Plus proche que New York, à portée de TGV (même si le Thalys pratique des prix exorbitants) qui permet l’aller-retour dans la journée, Amsterdam reste un théâtre toujours attirant. Il est rare d’y voir des spectacles médiocres: mise en scène soignées, distributions bien équilibrées et bien construites, direction musicale de grande qualité. En allant à Amsterdam, on a toujours la garantie de voir au moins un spectacle qui tient la route, même si ce n’est pas forcément le spectacle de l’année. N’ayant pas d’orchestre maison, on peut y entendre la plupart des formations néerlandaises. La saison prochain sera fortement marquée par Wagner: deux cycles complets du Ring (fin janvier-mi février) et des représentations séparées de Siegfried (septembre) et Götterdämmerung (Novembre) avec le Nederlands Philharmonisch Orkest . Pas de nouvelle production, il s’agit de la production jolie mais sage de Pierre Audi dans des décors de Georges Tsypin, pas de nouveau chef, c’est Hartmut Haenchen qui a toujours porté ce Ring qui le portera à nouveau. je sais qu’il n’est pas toujours apprécié et je trouve cela injuste. Quant à la distribution,  pour le rôle de Siegfried elle varie entre septembre-novembre (Stephen Gould) et janvier-février (Stig Andersen). On préfèrera Gould; on y écoutera avec attention la Sieglinde de Catherine Naglestad face à la Brünnhilde de Bayreuth, Catherine Foster, quant à Wotan, ce sera Thomas Johannes Mayer. Une distribution intéressante, solide, composée de chanteurs de référence dans le monde wagnérien.

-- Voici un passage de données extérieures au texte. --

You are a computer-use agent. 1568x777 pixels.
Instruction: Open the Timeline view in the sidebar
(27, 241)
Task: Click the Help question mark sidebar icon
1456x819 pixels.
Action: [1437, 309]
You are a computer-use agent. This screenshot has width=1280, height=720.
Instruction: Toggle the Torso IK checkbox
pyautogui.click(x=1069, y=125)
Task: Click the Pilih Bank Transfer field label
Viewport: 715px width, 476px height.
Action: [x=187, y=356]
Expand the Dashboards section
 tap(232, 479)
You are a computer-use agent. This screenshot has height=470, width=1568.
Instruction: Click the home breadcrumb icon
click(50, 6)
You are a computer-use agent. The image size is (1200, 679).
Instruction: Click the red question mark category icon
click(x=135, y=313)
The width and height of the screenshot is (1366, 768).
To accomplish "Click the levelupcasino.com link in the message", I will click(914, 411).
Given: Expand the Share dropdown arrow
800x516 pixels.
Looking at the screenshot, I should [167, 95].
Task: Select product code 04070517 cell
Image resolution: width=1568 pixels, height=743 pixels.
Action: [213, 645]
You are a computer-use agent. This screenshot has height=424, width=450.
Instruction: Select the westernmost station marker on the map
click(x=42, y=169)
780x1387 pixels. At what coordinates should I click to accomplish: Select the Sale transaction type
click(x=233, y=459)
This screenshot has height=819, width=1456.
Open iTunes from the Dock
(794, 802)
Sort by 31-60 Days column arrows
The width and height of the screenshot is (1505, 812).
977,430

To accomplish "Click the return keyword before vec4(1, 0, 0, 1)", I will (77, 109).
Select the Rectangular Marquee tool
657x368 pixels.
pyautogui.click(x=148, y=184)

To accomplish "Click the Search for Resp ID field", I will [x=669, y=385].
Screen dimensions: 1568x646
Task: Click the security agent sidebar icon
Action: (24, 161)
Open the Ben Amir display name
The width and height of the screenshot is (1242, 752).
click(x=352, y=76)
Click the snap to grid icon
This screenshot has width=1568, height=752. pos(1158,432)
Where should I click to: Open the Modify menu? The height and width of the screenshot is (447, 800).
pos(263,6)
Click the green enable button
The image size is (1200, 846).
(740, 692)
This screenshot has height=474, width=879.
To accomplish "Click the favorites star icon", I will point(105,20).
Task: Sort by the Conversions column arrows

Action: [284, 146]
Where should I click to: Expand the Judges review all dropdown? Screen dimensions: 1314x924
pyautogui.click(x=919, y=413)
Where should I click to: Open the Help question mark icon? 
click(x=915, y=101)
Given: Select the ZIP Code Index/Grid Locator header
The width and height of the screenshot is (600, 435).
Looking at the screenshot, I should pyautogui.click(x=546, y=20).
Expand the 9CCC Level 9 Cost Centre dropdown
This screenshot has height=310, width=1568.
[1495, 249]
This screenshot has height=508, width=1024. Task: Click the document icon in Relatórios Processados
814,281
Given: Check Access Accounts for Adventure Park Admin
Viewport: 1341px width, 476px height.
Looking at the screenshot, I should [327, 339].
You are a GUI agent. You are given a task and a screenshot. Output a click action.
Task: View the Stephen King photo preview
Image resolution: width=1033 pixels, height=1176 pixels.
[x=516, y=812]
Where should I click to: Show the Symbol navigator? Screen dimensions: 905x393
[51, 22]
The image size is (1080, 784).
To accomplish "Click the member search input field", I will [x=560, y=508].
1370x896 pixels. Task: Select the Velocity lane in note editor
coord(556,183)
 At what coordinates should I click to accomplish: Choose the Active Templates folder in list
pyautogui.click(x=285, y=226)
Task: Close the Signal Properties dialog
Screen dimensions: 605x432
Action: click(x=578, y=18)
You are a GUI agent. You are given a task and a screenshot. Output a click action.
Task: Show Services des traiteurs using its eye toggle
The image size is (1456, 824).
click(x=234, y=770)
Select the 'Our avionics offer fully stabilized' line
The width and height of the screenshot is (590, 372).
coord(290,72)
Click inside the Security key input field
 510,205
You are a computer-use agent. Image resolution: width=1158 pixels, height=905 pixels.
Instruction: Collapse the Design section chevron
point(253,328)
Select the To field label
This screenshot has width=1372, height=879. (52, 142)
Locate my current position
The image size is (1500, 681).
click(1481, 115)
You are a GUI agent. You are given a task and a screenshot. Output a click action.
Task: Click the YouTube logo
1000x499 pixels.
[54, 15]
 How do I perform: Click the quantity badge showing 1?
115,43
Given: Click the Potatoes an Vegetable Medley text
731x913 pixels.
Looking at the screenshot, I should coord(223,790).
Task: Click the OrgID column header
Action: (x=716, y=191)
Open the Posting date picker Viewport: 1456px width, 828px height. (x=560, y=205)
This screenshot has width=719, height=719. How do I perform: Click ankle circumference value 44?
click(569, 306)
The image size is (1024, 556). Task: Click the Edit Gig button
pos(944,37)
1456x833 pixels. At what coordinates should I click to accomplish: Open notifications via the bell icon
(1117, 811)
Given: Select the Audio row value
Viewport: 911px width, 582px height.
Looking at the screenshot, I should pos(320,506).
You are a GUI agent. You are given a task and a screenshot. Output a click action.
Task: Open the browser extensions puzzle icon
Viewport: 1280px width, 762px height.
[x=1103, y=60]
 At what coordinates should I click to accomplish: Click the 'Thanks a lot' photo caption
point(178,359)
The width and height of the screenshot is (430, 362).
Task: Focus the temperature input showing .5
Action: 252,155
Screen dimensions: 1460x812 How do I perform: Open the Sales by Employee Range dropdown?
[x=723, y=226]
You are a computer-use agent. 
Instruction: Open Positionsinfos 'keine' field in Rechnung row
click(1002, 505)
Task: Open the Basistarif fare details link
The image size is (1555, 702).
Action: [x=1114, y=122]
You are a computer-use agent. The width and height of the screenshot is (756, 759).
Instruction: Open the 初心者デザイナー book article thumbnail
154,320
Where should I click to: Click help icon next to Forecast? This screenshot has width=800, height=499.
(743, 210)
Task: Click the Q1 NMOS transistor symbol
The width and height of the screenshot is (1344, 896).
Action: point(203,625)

Les saisons d’Amsterdam sont toujours très équilibrées et s’appuient sur tous les répertoires, du baroque au contemporain. On y verra donc en octobre Armide de Glück, avec le Nederlands Kamerorkest, et ce sera sans doute un événement, puisque c’est l’échevelé Barrie Kosky, directeur de la Komishe Oper de Berlin qui en signera la mise en scène, la direction étant confié à un spécialiste de ce répertoire, Ivor Bolton. En décembre, Marc Albrecht, directeur musical de l’Opéra d’Amsterdam, y dirigera le Residentie Orkest (L’Orchestre de la Résidence de La Haye) dans  Le joueur de Prokofiev assez rare sur nos scènes (le livret n’est pas facile il est vrai) dans une mise en scène d’Andrea Breth avec  Nadja Michael. Le répertoire italien sera représenté par Lucia di Lammermoor (mars-avril), avec le pâle Carlo Rizzi dirigeant le Nederlands Kamerorkest avec Marina Rebeka dans une mise en scène de Monique Wagemakers et surtout par le Falstaff de fin de saison (juin 2014) , dans la mise en scène de Robert Carsen (Covent Garden, Scala, MET) avec Daniele Gatti au pupitre du Koninklijk Concertgebouworkest, deux motifs pour y courir, avec une distribution solide (Ambrogio Maestri, Daniela Barcellona, Fiorenza Cedolins, Christian van Horn) qui devrait valoir le voyage.
Arabella
de Strauss, prévue en avril et mai, affiche une distribution honnête dominée par Annette Dasch dans Arabella, avec Charlotte Margiono, Agneta Eichenholz et James Rutherford dans Mandryka, dirigée par Marc Albrecht dont c’est le répertoire avec le Nederlands Philharmonisch Orkest dans une production de Christof Loy que je n’apprécie pas toujours.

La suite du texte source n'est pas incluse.